My suspicions are confirmed as the two men now talking to us grow more voluble in their conversation, and branch into those nervous tics used by the male species as a gauge of their right to confidence in the presence of a woman. The short, bald man leans forward at a precipitous angle, his eyes widening slowly but consistently as if to take in more of the improbable fact that I’m listening to what he has to say. The tall, silver-fox type does the quick hand-to-shoulder contact that is somewhere between a tap and a grab. I can almost hear the calculations grinding in their heads:
“She asked me another question; that means this is going well. She let me touch her; she must be totally into me.”
At dinner, I end up sitting next to the 36-24-36. Her name is Emma; she’s only been in the US for five years; she grew up in a primitive country town in Romania, and came here as the wife of an American who left her as soon as she began to be competent in English and the workplace. The guy she’s dating now is also Romanian; they met on Facebook. She turns out to have not only a background of hard manual labor and Communist deprivation, but also a willingness to communicate with vulnerable genuineness, and the more I enjoy talking with her, the more I feel like a bitch of the first water.
Dinner, cake, and at last dancing. But the first song is “September,” and I have a strict boycott policy against Earth, Wind and Fire. So I excuse myself to the bathroom.
When I return, Char and Emma tell me, “Your friend was looking for you.”
“Who?” I ask.
“The guy we were talking to outside,” says Char. “The short one?”
“The bald one?” I ask.
“He came by and asked where you were.”
Oh Lordy, I think, and ask Emma if she’ll come and dance with me. The floor is like an industrial bakery, a kneading mass of moist, white and doughy forms.
Char hooks an adjacent man by the arm.
“Are you single?” she says. “Will you dance with my friend?”
He’s the brother of the groom, a little taller than me, with white hair and the look of a weary sailor. As we dance, I find him looking even more self-conscious than I feel, so I paint on a sorority smile, spin around, and meet his eyes in carefully timed, noncommittal increments.
My efforts are more than successful; when the song ends and I say, “Thanks for dancing with me,” he lunges for the courtyard door, saying, “Do you want to walk outside?”
“Um…” I look at his hand, straining against the latch. “I think I need to get something to drink.”
“The bar’s right out here!” He points triumphantly, his face like a boy who just ruined his mother’s rosebush to bring her some flowers. I hear my voice saying, in a tone of reluctance I don’t recognize, so long has it been since I’ve used it,
We each seize a glass of champagne, and position ourselves at a 45-degree angle from each other. He needs me to repeat my name. He asks where I’m from. He’s never been there. I feel disinclined to tell him it’s a great place to visit; while I try to think of a response less amenable to interpretation, I realize that he’s eyeballing the side of my face; I feel the potential energy of his arm planning a trajectory toward my back. Throwing up a force-field with tightened lips and stiffened posture, I ask whether he’s an older or younger brother.
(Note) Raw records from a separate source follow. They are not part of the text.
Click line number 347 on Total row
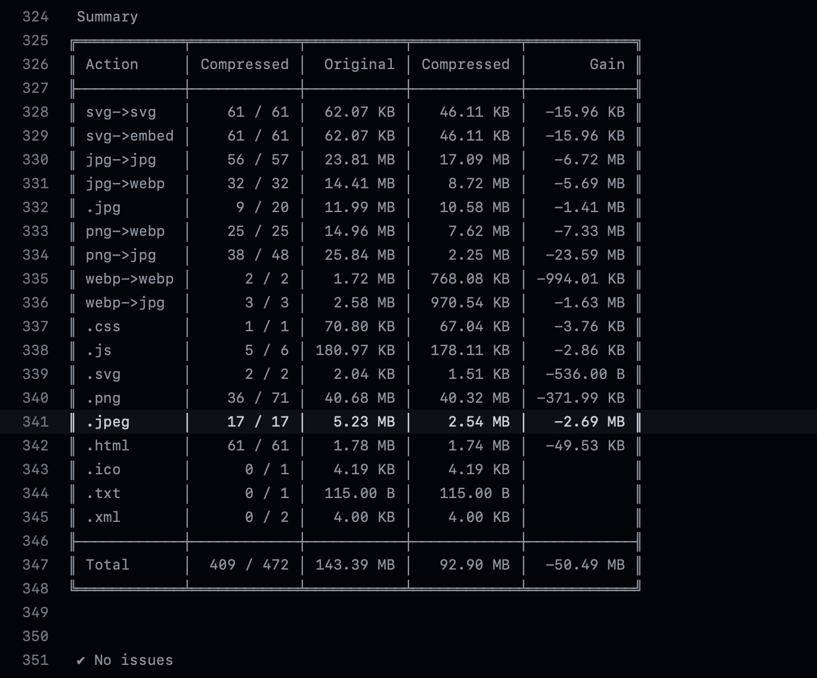The image size is (817, 678). click(35, 565)
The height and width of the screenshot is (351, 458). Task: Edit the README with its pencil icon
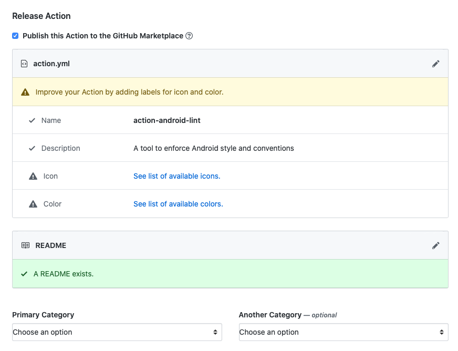point(435,245)
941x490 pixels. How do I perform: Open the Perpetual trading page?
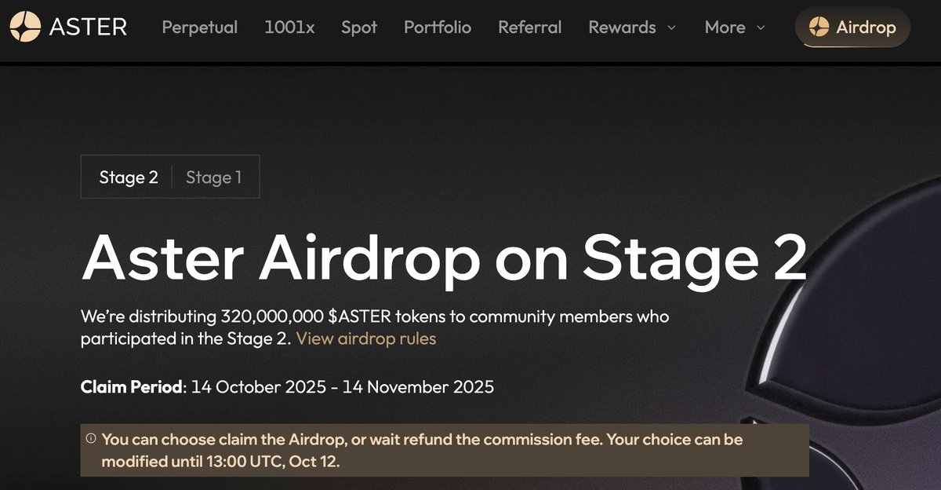[x=199, y=27]
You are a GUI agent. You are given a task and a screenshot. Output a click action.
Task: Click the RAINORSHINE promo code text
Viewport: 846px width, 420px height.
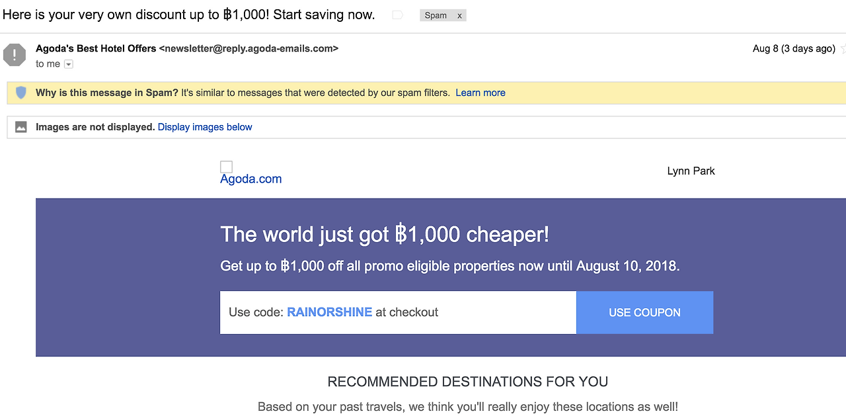tap(330, 312)
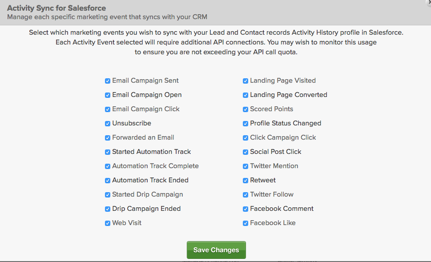Toggle Automation Track Complete checkbox

click(x=108, y=166)
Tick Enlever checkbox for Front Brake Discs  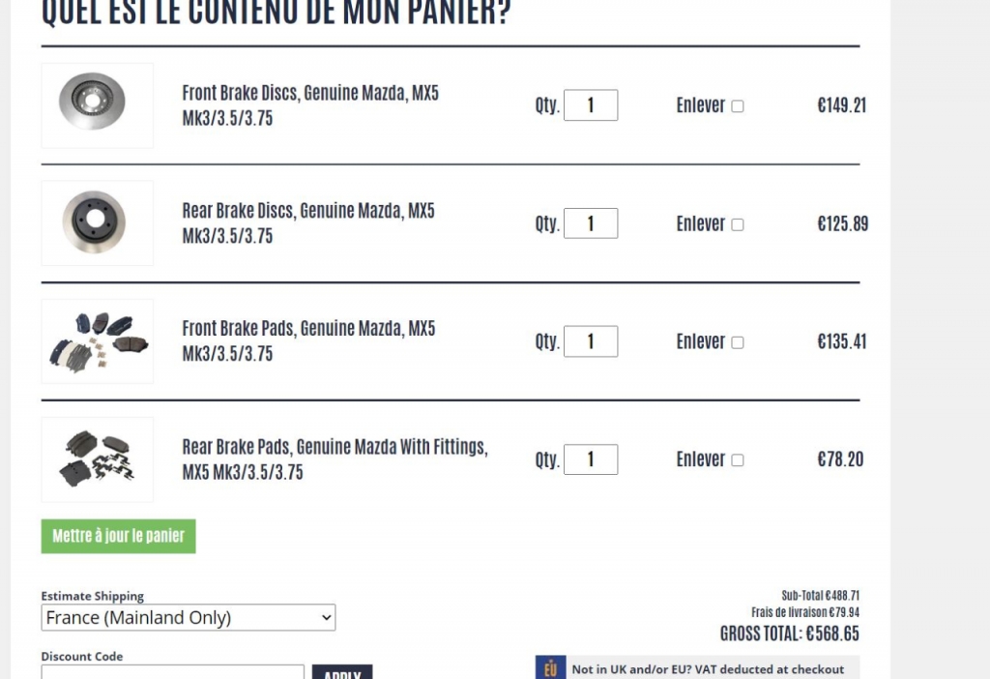coord(738,106)
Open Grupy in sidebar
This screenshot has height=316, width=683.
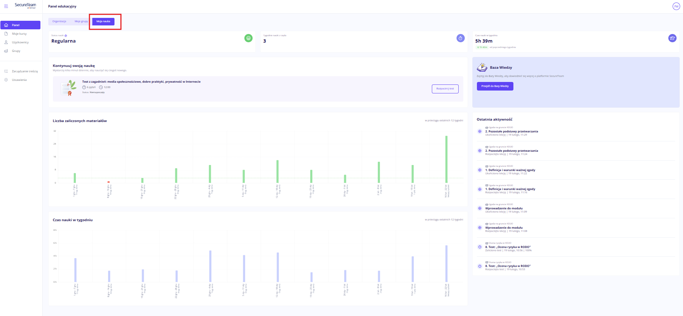16,51
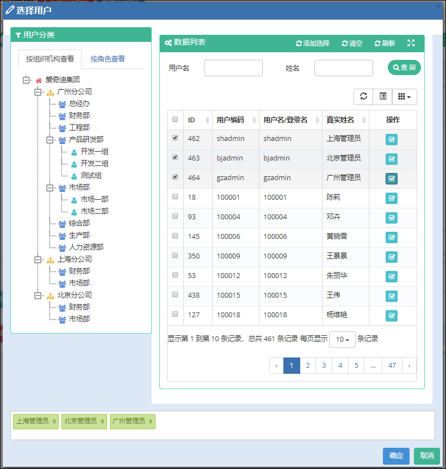Remove the 上海管理员 tag with x
The image size is (446, 469).
pyautogui.click(x=54, y=421)
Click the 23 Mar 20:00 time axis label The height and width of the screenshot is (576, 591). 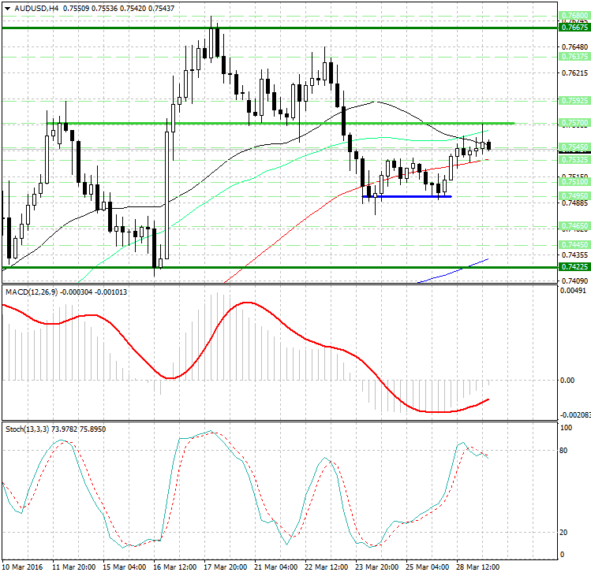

“Middle!” he says, as if it’s an accomplishment he worked long and hard for. He points out the other brother, and his son, and his daughter. He tells me about his older daughters, who aren’t here; one is in college and one is deployed. I ask him about how he feels about her deployment, and then wish I hadn’t. My instincts suggest that it would better to steer clear of feelings as long as this conversation lasts.
“Well, you’re a very beautiful woman,” he tells me, apropos of something, I’m sure; I can’t remember now what.
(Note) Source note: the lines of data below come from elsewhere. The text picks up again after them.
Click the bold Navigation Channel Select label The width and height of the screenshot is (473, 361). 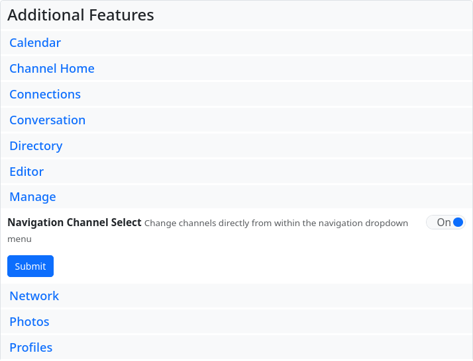[74, 223]
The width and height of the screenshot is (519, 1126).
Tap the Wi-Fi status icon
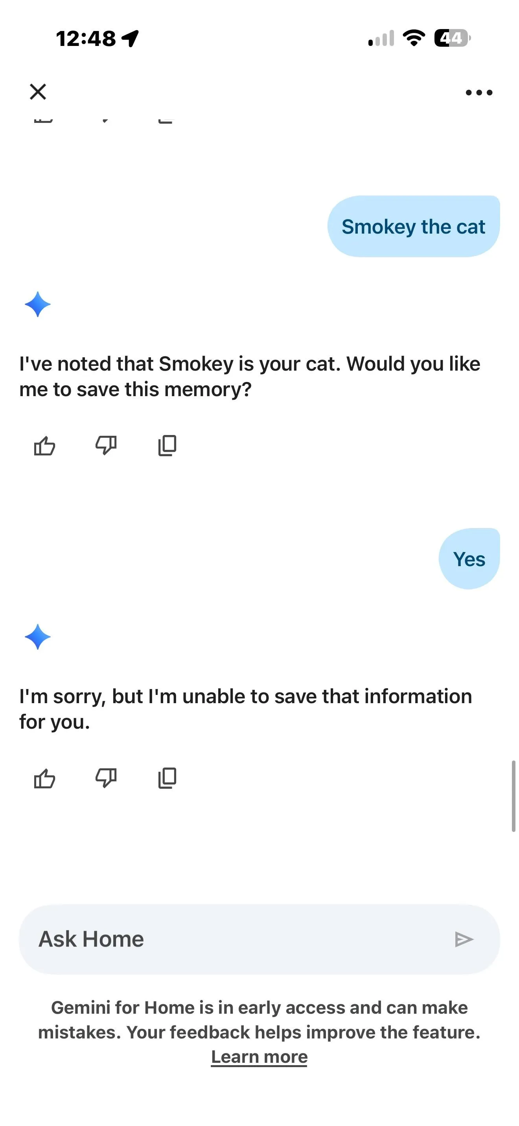[x=414, y=38]
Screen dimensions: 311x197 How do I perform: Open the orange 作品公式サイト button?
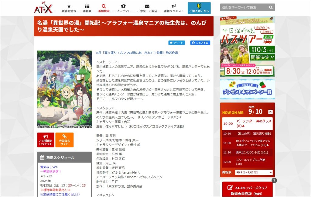tap(64, 140)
With a longing gaze back indoors, I attempting to stifle a groan while answering, “Thank you, that’s very nice of you to say.”
A long, long pause ensues.
“So, California! That’s a great place to be from,” he says.
I look back to find him calculating the distance toward my face again.
“Yeah, it is,” I say. “We take it for granted.” I hold up my drink. “I’m going to go use the restroom.”
“Okay.” His tone sounds equal parts relieved and disappointed.
Emma and I are dancing together, again, when a stout man with ginger hair and a navy blazer sidles up and says to Emma,
“You dropped the bomb on me!”
“What?” she asks.
The ginger blazer is trailed by the silver fox, who begins to cut a shine (if that’s the phrase I want) in front of me, his feet moving like the flickers on a pinball machine, wielding his elbows dangerously. The stout guy, having repeated the phrase to Emma five or six times, is now trying to explain to her the meaning of the song.
“I thought we were going to dance!” says the silver fox to me.
“We are dancing,” I answer.
“Yes, that’s true! We are dancing!” he says, and for a moment is a study in concentrated effort. “We’ve got to get them to play something more organized,” he says, looking up and around, his chin set like an astronaut posing for a stamp.
Looking back, I’m wondering if I was flirting with these men.
There’s such a fine line in banter between the come-hither and the condescending.
I was indignant at being the object of these ham-fistedovertures, especially from men whose age triggered my instinct for respect.
At the same time, I felt guilty about crushing a fragile ego with too direct a rejection.
Humor seemed like the best rebuff.
But it’s not.
That’s the moral of this story, in case you were wondering.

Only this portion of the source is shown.